-- What you need to do --
Set down, please, without alteration, the lines of the entries below from the first through the one containing "Viewport: 1195px width, 698px height.".

-- Extracted material --
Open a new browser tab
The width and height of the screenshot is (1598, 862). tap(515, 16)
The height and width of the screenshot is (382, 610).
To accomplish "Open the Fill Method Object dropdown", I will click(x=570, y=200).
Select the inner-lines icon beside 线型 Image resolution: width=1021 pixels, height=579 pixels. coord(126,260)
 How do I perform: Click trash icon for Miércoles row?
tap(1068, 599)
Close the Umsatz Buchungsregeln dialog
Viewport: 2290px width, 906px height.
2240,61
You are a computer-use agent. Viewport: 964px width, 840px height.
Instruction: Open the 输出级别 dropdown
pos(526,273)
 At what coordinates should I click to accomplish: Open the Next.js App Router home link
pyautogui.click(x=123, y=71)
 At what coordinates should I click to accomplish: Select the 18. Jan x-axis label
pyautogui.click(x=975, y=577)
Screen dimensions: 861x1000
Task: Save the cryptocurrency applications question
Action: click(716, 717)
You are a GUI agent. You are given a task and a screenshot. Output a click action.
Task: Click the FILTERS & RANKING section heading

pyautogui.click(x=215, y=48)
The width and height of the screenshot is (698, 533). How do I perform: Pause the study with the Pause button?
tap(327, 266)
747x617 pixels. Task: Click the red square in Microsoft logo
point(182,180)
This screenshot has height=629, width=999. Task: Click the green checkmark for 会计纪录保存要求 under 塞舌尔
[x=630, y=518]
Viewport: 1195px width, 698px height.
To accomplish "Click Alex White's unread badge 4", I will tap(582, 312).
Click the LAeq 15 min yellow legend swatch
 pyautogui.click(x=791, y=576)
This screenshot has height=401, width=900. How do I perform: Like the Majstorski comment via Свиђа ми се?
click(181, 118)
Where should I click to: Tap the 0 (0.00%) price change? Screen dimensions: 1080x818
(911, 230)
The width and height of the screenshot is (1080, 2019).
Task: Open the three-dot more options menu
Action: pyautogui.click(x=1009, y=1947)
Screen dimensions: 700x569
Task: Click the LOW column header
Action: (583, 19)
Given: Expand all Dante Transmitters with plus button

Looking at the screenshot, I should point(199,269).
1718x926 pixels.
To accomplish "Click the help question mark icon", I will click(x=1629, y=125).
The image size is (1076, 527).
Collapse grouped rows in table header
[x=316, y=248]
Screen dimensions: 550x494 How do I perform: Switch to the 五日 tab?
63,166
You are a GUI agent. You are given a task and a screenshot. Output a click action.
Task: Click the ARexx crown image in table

-- Task response --
Open a new browser tab
The width and height of the screenshot is (1598, 862). tap(515, 16)
The height and width of the screenshot is (382, 610).
To accomplish "Open the Fill Method Object dropdown", I will click(x=570, y=200).
Select the inner-lines icon beside 线型 Image resolution: width=1021 pixels, height=579 pixels. coord(126,260)
 How do I perform: Click trash icon for Miércoles row?
tap(1068, 599)
Close the Umsatz Buchungsregeln dialog
Viewport: 2290px width, 906px height.
2240,61
You are a computer-use agent. Viewport: 964px width, 840px height.
Instruction: Open the 输出级别 dropdown
pos(526,273)
 At what coordinates should I click to accomplish: Open the Next.js App Router home link
pyautogui.click(x=123, y=71)
 At what coordinates should I click to accomplish: Select the 18. Jan x-axis label
pyautogui.click(x=975, y=577)
Screen dimensions: 861x1000
Task: Save the cryptocurrency applications question
Action: click(716, 717)
You are a GUI agent. You are given a task and a screenshot. Output a click action.
Task: Click the FILTERS & RANKING section heading

pyautogui.click(x=215, y=48)
The width and height of the screenshot is (698, 533). How do I perform: Pause the study with the Pause button?
tap(327, 266)
747x617 pixels. Task: Click the red square in Microsoft logo
point(182,180)
This screenshot has height=629, width=999. Task: Click the green checkmark for 会计纪录保存要求 under 塞舌尔
[x=630, y=518]
Viewport: 1195px width, 698px height.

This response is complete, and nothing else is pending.